_Task directions_
Could you write out exactly, and only, the lines from the one containing "790x460 pixels." through the last line of the data, leaving out all pictures?

(Data excerpts)
——

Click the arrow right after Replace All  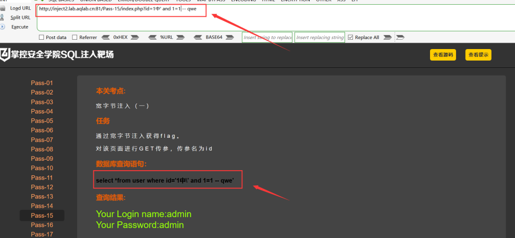coord(388,38)
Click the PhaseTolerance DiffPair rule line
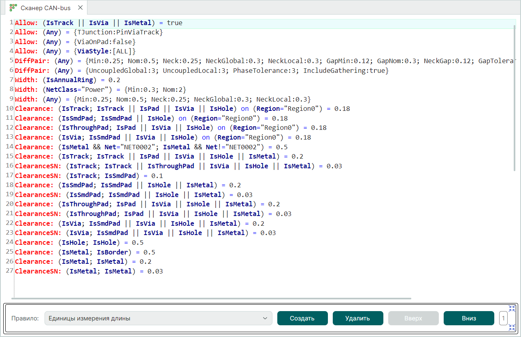The image size is (521, 337). pos(202,70)
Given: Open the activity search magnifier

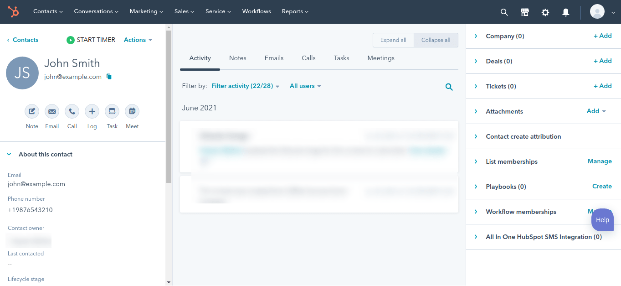Looking at the screenshot, I should (x=449, y=86).
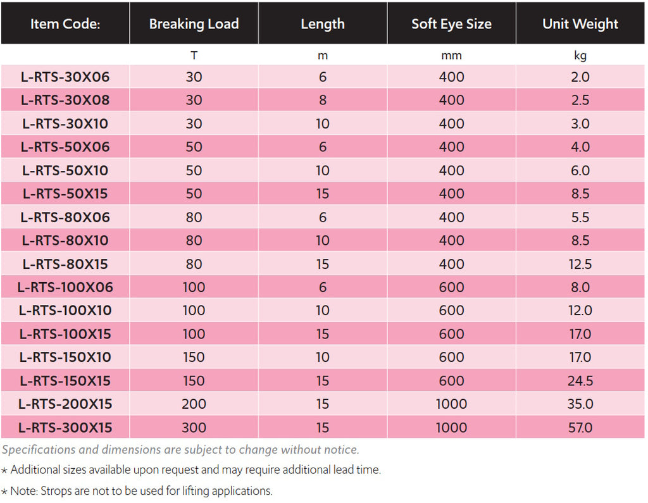Viewport: 648px width, 503px height.
Task: Select item code L-RTS-300X15
Action: tap(65, 427)
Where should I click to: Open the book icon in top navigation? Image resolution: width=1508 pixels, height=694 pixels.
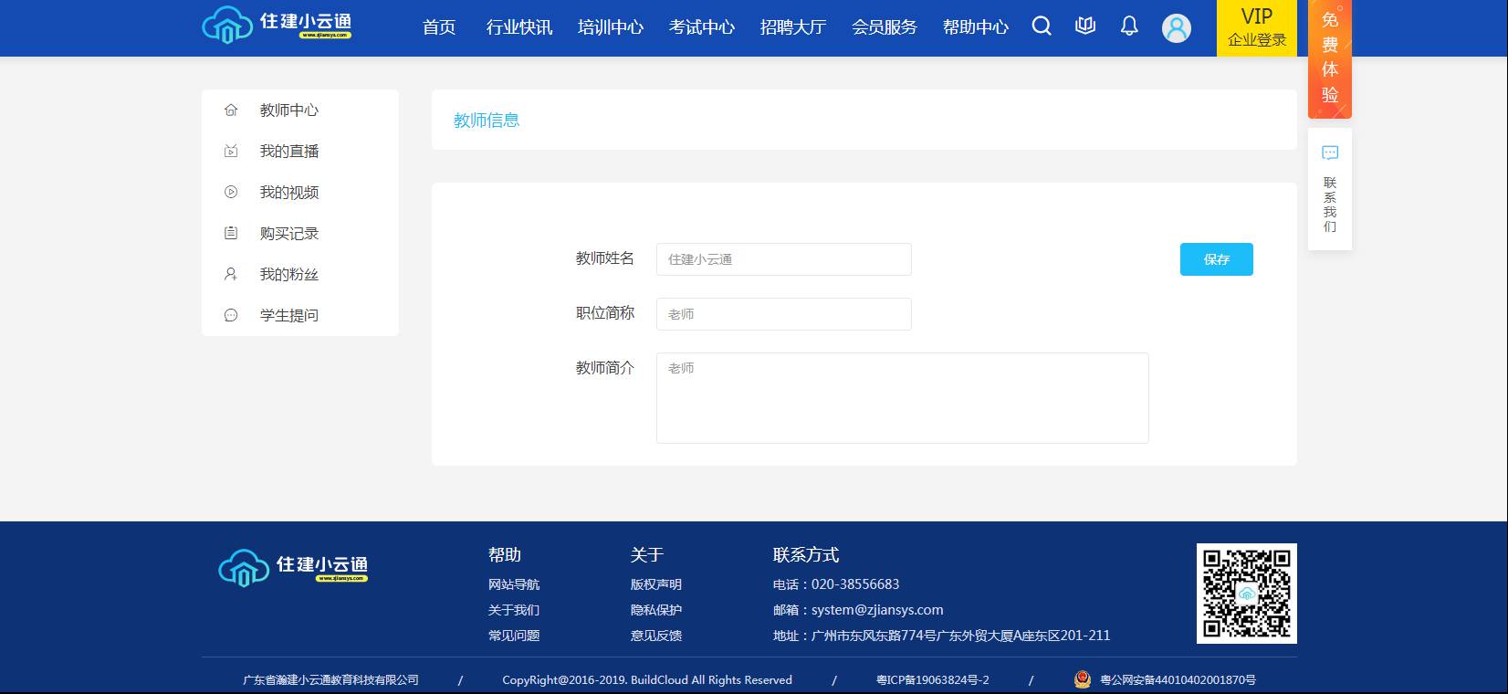[1085, 26]

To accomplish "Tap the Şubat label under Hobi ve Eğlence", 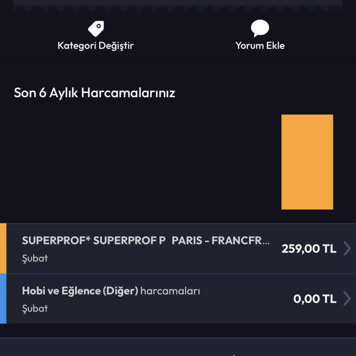I will (35, 308).
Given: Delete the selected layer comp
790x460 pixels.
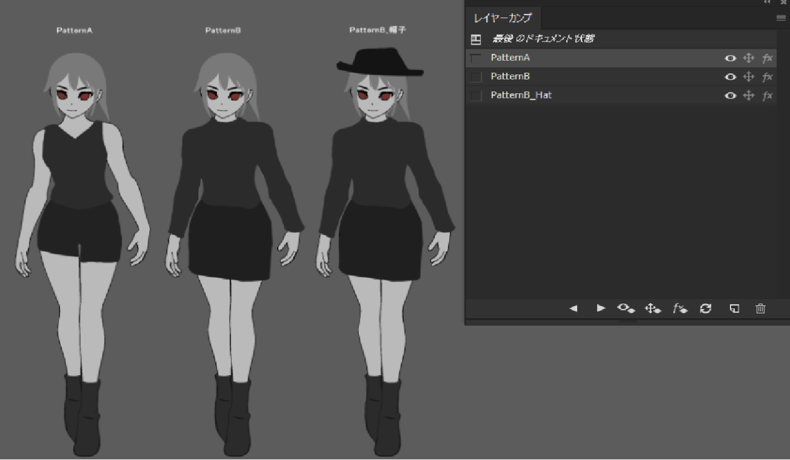Looking at the screenshot, I should pyautogui.click(x=761, y=308).
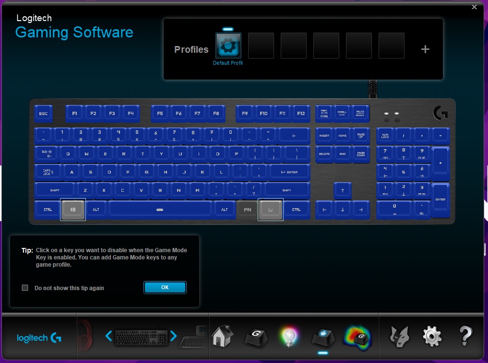The image size is (488, 363).
Task: Open application Settings with the gear icon
Action: click(431, 337)
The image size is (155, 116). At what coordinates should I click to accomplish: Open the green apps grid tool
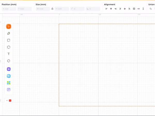click(x=9, y=83)
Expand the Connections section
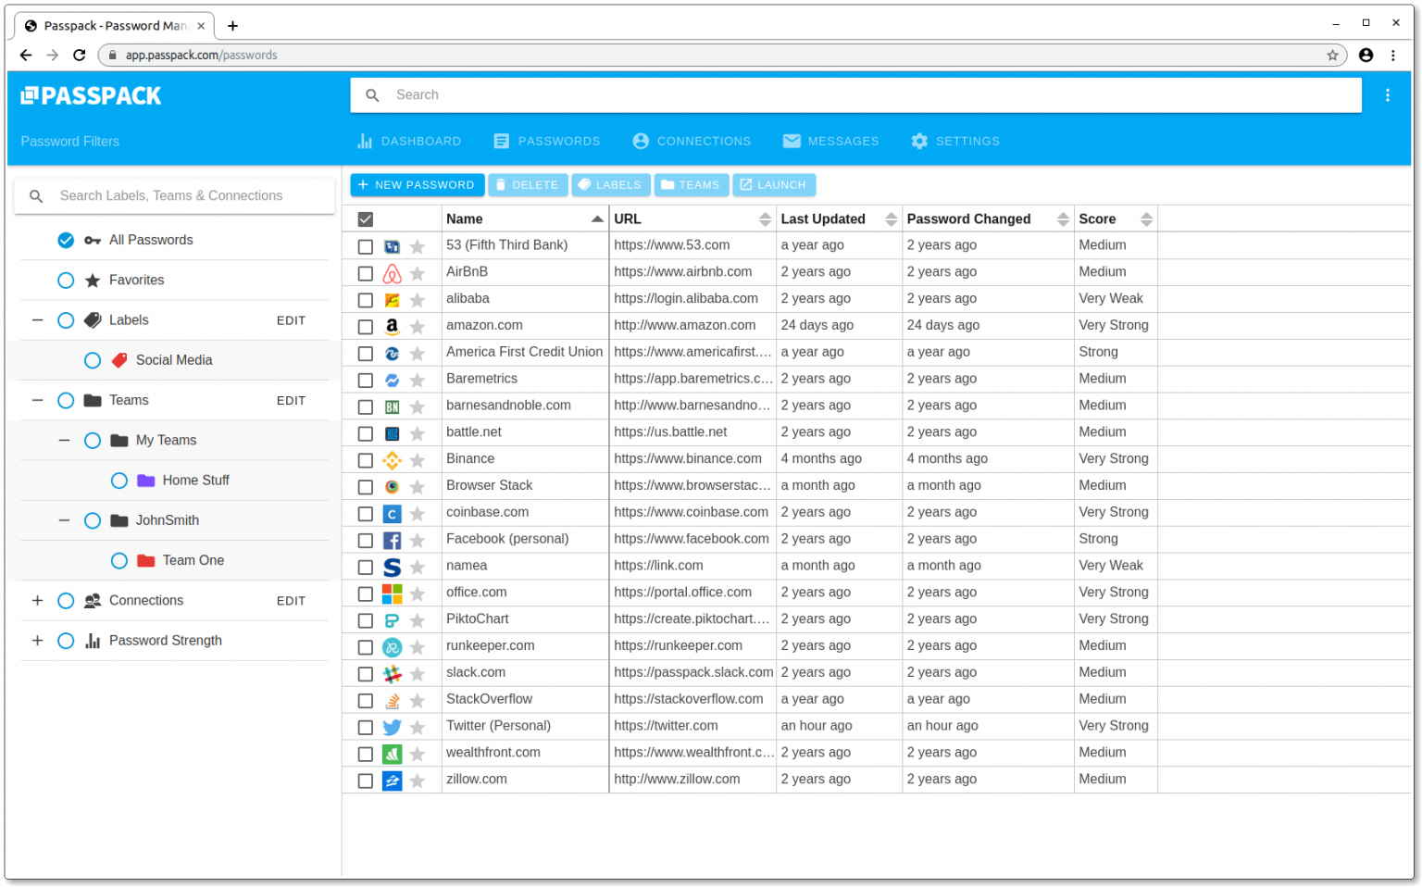 37,600
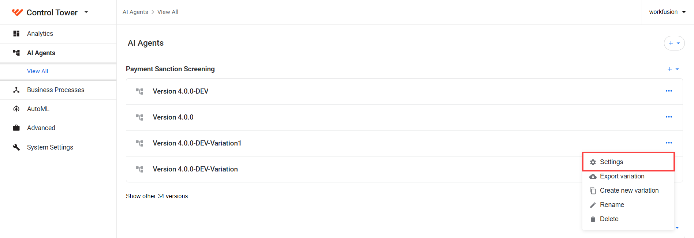Choose Create new variation option

[628, 190]
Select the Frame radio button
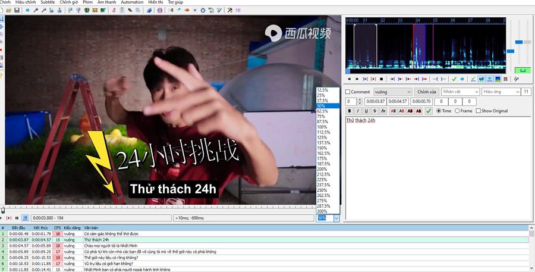The width and height of the screenshot is (535, 272). coord(457,111)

——

_Answer to this problem_
790x460 pixels.
Looking at the screenshot, I should pyautogui.click(x=761, y=308).
The image size is (488, 363).
Task: Open application Settings with the gear icon
Action: click(431, 337)
The image size is (155, 116). At what coordinates should I click to accomplish: Open the green apps grid tool
click(x=9, y=83)
Expand the Connections section
 37,600
Choose Create new variation option

[628, 190]
Select the Frame radio button
The width and height of the screenshot is (535, 272). coord(457,111)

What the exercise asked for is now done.